C’était donc là, à leur origine et pour l’Histoire, le socle permanent du pouvoir et, surtout, de la légitimité monarchique. La classification intervenue, voulue par la seule volonté du roi Andriamasinavalona au XVIIIème siècle, lui-même pourtant issu desdites maisons des Andrianteloray, lequel entendait privilégier en les plaçant en première catégorie sa propre famille en instituant les maisons des Zanakandriana et des Zazamarolahy, puis la sienne propre, les Andriamasinavalona, n’avait ainsi qu’un caractère circonstanciel.

Quant au Gouvernement, son institutionnalisation ne se fit que progressivement.

Au début, il consistait en un regroupement de différentes personnalités titulaires de certaines responsabilités ou de charges, telles que celles dévolues au gardien des idoles (fonction qui de nos jours peut s’apparenter à celle d’un ministre de l’intérieur et du culte), au chef de l’armée ou aux différents gouverneurs ou représentants du souverain établis dans les territoires conquis.

Il s’agissait du Cercle des conseillers, composé de nobles et de roturiers, souvent originaires du fief du souverain régnant mais également de régions choyées par celui-ci.

Cependant, traditionnellement c’est le souverain qui, s’appuyant sur le Conseil des pairs et exerçant un pouvoir absolu et de droit quasi divin, dirigeait le pays sans partage.

Toutefois, progressivement et dès lors qu’il convenait de plus en plus de faire adhérer le peuple lui-même à la politique ou aux choix voulus par le souverain, celui-ci ne pouvait que s’adresser à ses chefs. D’où le rôle grandissant joué par le Cercle des conseillers et, en son sein, par les chefs hova (c’est-à-dire, les chefs de populations de la classe des roturiers et des hommes libres).

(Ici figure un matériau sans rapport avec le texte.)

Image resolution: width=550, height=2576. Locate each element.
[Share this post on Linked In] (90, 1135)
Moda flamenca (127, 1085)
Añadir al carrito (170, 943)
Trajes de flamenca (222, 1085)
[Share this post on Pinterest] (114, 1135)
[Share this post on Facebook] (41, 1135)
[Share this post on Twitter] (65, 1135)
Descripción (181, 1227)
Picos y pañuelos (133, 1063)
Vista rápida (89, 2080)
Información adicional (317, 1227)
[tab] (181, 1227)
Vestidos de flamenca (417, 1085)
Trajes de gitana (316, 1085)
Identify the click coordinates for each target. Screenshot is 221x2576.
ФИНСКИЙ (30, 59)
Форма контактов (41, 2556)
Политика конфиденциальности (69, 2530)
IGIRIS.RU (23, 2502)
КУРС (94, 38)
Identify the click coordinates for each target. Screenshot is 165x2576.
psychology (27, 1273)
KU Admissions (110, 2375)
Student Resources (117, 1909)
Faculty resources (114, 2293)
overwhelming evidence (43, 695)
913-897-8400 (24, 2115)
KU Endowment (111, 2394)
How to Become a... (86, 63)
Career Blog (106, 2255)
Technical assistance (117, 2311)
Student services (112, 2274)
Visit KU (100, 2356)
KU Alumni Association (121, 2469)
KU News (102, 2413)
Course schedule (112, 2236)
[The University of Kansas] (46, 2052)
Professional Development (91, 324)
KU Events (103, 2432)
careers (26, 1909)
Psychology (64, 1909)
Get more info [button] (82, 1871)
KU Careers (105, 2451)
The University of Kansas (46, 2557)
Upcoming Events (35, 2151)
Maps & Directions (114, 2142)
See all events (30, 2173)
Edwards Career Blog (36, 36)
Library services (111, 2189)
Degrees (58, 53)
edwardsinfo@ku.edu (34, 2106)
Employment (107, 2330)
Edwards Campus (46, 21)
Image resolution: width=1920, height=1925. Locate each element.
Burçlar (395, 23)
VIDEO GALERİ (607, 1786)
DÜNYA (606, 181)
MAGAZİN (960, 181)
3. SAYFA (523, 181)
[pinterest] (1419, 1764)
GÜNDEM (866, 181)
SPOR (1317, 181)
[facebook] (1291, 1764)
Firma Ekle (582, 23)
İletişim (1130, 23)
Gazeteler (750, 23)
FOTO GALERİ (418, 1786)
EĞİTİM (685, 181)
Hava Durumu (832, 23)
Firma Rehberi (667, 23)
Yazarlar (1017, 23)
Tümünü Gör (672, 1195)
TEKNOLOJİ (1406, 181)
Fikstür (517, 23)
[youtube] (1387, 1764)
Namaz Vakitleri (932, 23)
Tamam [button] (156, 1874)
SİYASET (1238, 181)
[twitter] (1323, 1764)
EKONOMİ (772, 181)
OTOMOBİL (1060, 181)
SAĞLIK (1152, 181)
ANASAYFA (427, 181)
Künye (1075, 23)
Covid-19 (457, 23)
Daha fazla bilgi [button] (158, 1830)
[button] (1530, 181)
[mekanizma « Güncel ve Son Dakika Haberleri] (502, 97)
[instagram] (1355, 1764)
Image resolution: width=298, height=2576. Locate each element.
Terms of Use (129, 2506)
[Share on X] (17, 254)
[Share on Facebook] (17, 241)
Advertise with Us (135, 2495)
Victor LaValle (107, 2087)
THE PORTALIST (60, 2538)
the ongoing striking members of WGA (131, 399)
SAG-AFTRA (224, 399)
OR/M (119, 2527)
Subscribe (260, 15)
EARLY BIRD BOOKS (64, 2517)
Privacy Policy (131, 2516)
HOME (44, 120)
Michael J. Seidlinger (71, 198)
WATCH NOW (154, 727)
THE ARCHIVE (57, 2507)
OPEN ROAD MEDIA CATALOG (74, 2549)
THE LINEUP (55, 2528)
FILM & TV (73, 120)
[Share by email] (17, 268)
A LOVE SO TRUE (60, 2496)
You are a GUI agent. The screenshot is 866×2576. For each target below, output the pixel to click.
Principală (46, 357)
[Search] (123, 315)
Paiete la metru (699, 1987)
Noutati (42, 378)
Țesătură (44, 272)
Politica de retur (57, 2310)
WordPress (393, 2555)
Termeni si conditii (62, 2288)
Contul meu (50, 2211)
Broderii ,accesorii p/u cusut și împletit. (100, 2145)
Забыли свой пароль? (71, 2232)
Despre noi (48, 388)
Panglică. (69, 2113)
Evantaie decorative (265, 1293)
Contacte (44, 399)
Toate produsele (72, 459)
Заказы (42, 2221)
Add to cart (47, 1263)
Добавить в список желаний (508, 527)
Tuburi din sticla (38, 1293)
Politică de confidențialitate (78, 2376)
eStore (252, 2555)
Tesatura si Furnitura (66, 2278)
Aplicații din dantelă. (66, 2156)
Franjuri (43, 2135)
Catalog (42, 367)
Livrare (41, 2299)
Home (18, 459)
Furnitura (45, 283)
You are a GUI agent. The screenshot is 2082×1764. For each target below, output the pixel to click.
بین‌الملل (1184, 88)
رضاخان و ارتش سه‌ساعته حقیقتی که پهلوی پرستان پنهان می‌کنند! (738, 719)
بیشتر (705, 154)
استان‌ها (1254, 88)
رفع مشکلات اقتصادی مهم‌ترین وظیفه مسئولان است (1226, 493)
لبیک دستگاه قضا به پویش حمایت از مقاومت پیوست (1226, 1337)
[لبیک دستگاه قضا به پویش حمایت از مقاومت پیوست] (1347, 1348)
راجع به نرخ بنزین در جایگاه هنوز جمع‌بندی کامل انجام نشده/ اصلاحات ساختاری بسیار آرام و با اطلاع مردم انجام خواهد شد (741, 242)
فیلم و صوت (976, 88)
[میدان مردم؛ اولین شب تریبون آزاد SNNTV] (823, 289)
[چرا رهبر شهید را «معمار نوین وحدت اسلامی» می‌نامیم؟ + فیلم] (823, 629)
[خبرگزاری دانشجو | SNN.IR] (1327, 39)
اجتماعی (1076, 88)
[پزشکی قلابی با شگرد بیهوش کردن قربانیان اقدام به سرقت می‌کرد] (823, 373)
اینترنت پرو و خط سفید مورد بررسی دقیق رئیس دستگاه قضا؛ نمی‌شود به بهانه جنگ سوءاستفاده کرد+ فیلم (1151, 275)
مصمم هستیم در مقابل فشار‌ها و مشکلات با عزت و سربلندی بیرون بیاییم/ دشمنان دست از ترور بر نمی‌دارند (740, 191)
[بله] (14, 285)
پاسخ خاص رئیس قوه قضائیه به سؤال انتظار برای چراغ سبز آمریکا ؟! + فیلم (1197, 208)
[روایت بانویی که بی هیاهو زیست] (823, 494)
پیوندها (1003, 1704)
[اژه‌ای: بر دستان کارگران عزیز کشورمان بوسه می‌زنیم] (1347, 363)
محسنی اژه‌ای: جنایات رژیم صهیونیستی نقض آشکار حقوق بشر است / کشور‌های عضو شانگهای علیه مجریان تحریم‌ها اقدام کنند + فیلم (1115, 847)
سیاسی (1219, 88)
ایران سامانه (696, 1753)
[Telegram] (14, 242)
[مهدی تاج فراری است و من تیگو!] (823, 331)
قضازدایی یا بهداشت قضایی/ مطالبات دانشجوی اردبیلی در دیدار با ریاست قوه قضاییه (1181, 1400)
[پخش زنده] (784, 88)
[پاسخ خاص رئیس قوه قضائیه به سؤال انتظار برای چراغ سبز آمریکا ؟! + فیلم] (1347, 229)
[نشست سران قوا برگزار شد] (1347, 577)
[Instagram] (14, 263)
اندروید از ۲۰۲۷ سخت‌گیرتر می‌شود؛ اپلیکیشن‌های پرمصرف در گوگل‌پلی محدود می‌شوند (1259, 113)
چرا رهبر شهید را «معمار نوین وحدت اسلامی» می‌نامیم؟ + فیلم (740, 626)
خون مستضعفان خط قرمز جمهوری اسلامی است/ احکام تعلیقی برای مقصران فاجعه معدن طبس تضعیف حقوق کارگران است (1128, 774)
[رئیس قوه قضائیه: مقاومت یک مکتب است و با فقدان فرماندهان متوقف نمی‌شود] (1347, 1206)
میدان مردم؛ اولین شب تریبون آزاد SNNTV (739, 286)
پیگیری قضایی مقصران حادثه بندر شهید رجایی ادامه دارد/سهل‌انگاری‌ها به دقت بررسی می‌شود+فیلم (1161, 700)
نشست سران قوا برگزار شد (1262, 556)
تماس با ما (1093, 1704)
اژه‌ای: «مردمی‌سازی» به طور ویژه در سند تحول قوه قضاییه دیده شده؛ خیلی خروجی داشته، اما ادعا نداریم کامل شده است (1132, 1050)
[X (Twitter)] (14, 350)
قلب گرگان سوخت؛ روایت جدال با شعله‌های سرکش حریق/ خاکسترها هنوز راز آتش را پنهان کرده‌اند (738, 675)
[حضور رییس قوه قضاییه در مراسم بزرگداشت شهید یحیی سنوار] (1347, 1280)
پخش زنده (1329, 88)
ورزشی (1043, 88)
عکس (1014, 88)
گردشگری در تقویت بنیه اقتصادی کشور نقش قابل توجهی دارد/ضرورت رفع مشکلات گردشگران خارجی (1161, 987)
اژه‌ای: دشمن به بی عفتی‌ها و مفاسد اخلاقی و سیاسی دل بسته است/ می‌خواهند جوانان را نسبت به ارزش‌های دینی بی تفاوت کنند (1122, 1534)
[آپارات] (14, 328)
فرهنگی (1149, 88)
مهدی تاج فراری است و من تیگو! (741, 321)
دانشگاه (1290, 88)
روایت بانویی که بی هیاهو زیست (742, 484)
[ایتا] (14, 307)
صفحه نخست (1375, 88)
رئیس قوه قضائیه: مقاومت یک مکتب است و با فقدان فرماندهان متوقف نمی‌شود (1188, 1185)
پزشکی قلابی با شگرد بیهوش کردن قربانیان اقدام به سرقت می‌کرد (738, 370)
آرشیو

Ce phénomène fit glisser le centre du pouvoir au profit du Cercle des conseillers du souverain. Et, tout naturellement la lutte pour le pouvoir s’exerçait là, les protagonistes étant essentiellement mus par la recherche de privilèges, la consolidation et l’extension de leur patrimoine foncier.

Du temps du roi Andrianampoinimerina, bien que le souverain continuait à jouir d’un pouvoir absolu à la manière d’un Louis XIV, il ne prenait aucune décision sans consulter ses conseillers en amont ou en aval, et la prépondérance du rôle de ces derniers n’a fait que s’accentuer considérablement.

Radama 1er , le « Napoléon malgache » épris de gloires et animé d’une ardente vision progressiste, mit un terme provisoire à cette prépondérance en s’appuyant sur une forte armée et sur un corps qu’on qualifierait de grands serviteurs de l’Etat totalement à sa dévotion.

Mais, le retour en force du Cercle des conseillers, ces conseillers emplis de rancœur envers l’ « expérience » de Radama 1er, ne tarda pas avec le décès du Grand Roi et l’élévation de Ramavo, sa vieille épouse, sous le nom de Ranavalona 1ère, en prenant une forme tout à fait significative de sa volonté d’accaparer tous les leviers du pouvoir.

En effet, sous Ranavalona 1ère la Cour englobait non seulement les corps cités plus haut mais également les ministres, les hauts dignitaires civils et militaires du régime auxquels s’ajoutaient les nombreux aides de camp de la reine qui portaient le titre d’ « Officiers du Palais ».

En réalité, très curieusement, comme si tout ce monde entendait absolument marquer et faire remarquer sa position de proximité auprès de la personne même de la Reine, la plupart des ministres et dignitaires du régime s’appliquait à se faire reconnaître le titre très recherché d’ « Officier du Palais ».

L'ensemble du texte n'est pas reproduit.